Combined administration of drugs can improve efficacy and reduce toxicity; therefore, this combination approach has become a routine method in
cancer therapy. The main combination regimens are sequential, mixed (also termed "cocktail"), and co-loaded; however, other combinations, such as administration of synergistic drugs and the use of formulations with different mechanisms of action, may exert better
therapeutic effects. Tumor-associated macrophages (TAMs) play functional roles throughout
tumor progression and exhibit characteristic phenotypic plasticity.
Sialic acid (SA)-modified
epirubicin liposomes (S-E-L) and SA-modified
zoledronate liposomes (S-Z-L) administered separately kill TAMs, reverse their phenotype, and achieve antitumor effects. In this study, we examined the effects of a two-treatment combination for
drug delivery, using sequential, mixed, and co-loaded
drug delivery.
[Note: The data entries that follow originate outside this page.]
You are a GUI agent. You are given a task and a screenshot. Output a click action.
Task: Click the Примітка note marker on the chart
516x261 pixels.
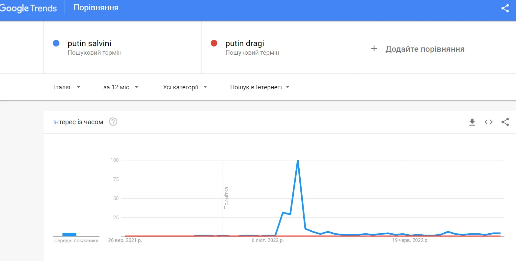(226, 198)
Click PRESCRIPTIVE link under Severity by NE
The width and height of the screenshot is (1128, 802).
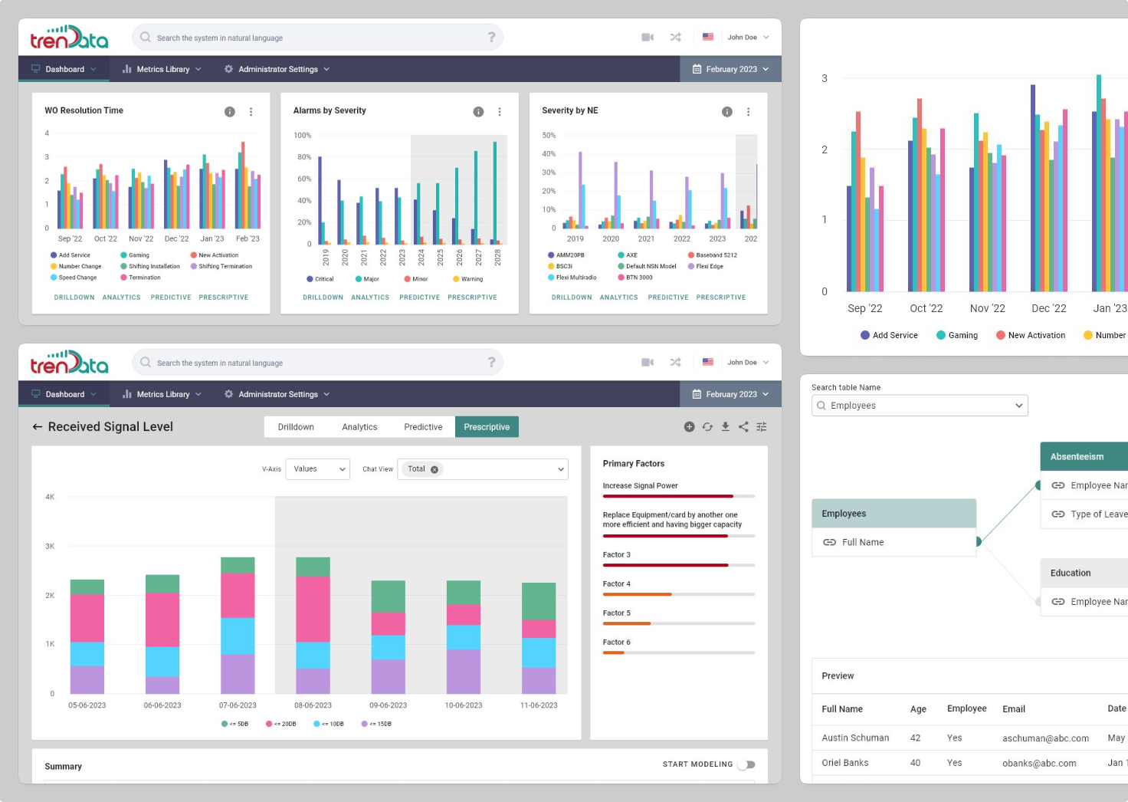(720, 297)
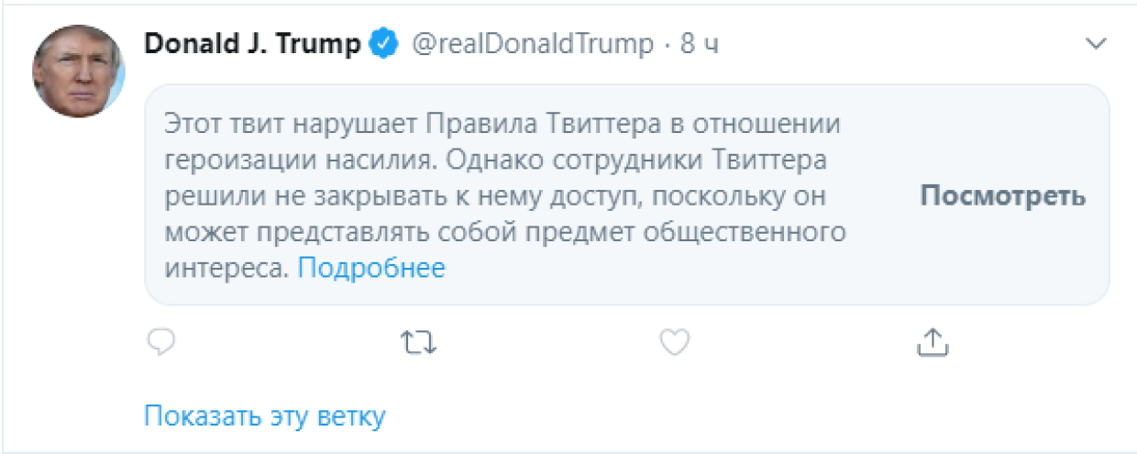Click the Показать эту ветку link
The image size is (1137, 454).
(265, 416)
We found that
therapeutic effects differed between administration methods: mixed administration of S-E-L and S-Z-L, co-loaded administration of SA-modified
liposomes (S-ZE-C), and sequential administration of S-E-L injected 24 h after S-Z-L did not inhibit
tumor growth; however, sequential administration of S-Z-L injected 24 h after S-E-L resulted in no
tumor growth, no toxicity to noncancerous tissue, and no death of mice, and exhibited 25%
tumor shedding. Thus, our results thus encourage the further development of combined
therapies for nanomedicines based on the mechanisms investigated here.